Thursday, June 16, 2016

Renal Function Tests useful in predicting the risk of preeclampsia.

Chronic hypertension affects 3-5% of all pregnancies and its prevalence is increasing recently because of rise in number of elderly and obese gravidas. The most prevalent complication in pregnant women with chronic hypertension is the development of preeclampsia.

According to a recent study it is estimated that 17% to 25% of women with chronic hypertension will develop superimposed preeclampsia and these women have worse birth outcomes than women with chronic hypertension without superimposed preeclampsia.

Diagnosing superimposed preeclampsia on chronic hypertension pose a significant challenge because blood pressures are already elevated and proteinuria may be present before pregnancy. There is a continuing search for improved tests to both predict and diagnose preeclampsia.

A recent paper published online June 6 in Obstetrics & Gynecology suggests that baseline renal parameters may be useful in predicting the risk for preeclampsia among pregnant women with chronic hypertension.

This is a retrospective cohort study of 755 women with singleton pregnancy with chronic hypertension. Renal function (urine protein-to-creatinine ratio and serum creatinine) assessment was done in all patients before 20 weeks.

The primary outcome was the development of early onset preeclampsia at less than 34 weeks' gestation; secondary outcomes evaluated were the development of severe preeclampsia at any gestational age, any preeclampsia, small for gestational age, preterm birth at less than 35 weeks' gestation, and composite adverse perinatal outcome including perinatal death, neonatal seizures, assisted ventilation, arterial cord pH lower than 7, and 5-minute Apgar score of 3 or lower.

A Receiver operating characteristic (ROC)curve was created to determine the cut-off for baseline serum creatinine in development of severe preeclampsia.  

It was seen that in these cohort of women, baseline serum creatinine and urine protein-to-creatinine ratio 0.75 mg/dL or greater and 0.12 or greater, respectively, are associated with increased risks of severe preeclampsia before 34 weeks of gestation, severe and mild preeclampsia at any gestational age and for urine protein-to-creatinine ratio, preterm birth at less than 35 weeks of gestation.

These levels are much below what is considered normal.

Further it was seen that 33.3% of women with levels above the arbitrary cut-off developed severe preeclampsia before 34 weeks and remaining 66.7% developed any kind of preeclampsia during pregnancy.

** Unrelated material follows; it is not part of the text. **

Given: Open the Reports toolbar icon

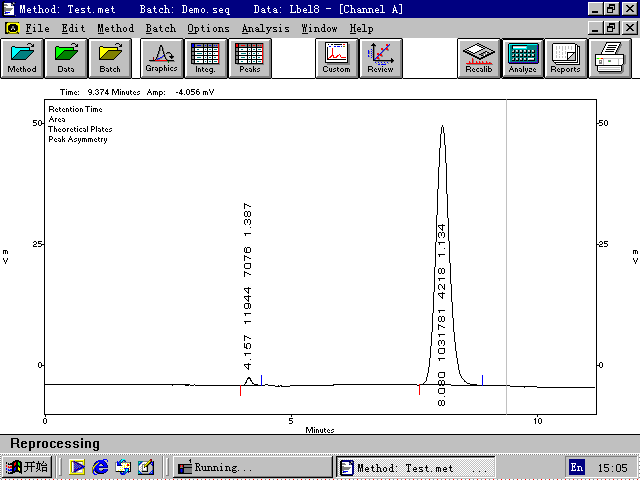Looking at the screenshot, I should pos(566,58).
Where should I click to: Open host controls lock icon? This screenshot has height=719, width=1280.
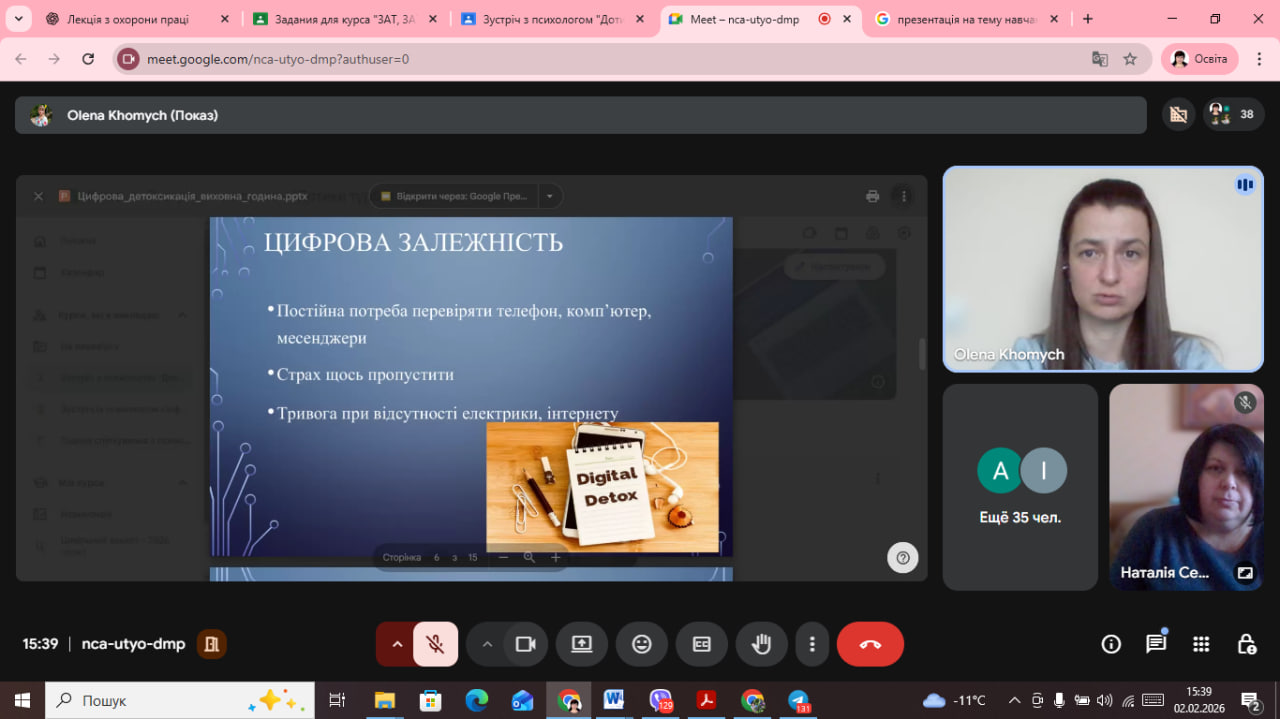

Conversely 97.4% of patients with urine protein-to-creatinine ratio less than 0.12 did not develop severe preeclampsia and 95.4% of patients with baseline serum creatinine less than 0.75 mg/dL did not develop severe preeclampsia.

Patients with UPCR above the cutoff had odds of preterm labor 2.4 times to those with normal levels.

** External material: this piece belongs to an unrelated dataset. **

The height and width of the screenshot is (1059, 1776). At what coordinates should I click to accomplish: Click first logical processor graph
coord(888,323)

The study results may not be generalized to other populations as it included mostly black women and the blood samples for baseline renal functions were not all collected at the same gestational age, although all were collected before 20 weeks.  The strength was a large study subjects, accurately recorded data and strict study criteria for development of preeclampsia.  

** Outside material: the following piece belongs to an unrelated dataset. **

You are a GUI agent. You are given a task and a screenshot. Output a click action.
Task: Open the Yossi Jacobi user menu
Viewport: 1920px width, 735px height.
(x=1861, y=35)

In summary, the study findings suggest that in women with chronic hypertension a creatinine 0.75 mg/dL or greater and a urine protein-to creatinine ratio 0.12 or greater is associated with adverse pregnancy outcomes. These values are much lower than what was previously thought to be normal.

"These findings should be validated in additional studies and, if validated, can be used to counsel women regarding their risk of adverse pregnancy outcomes and to alter surveillance for preeclampsia," the researchers concluded.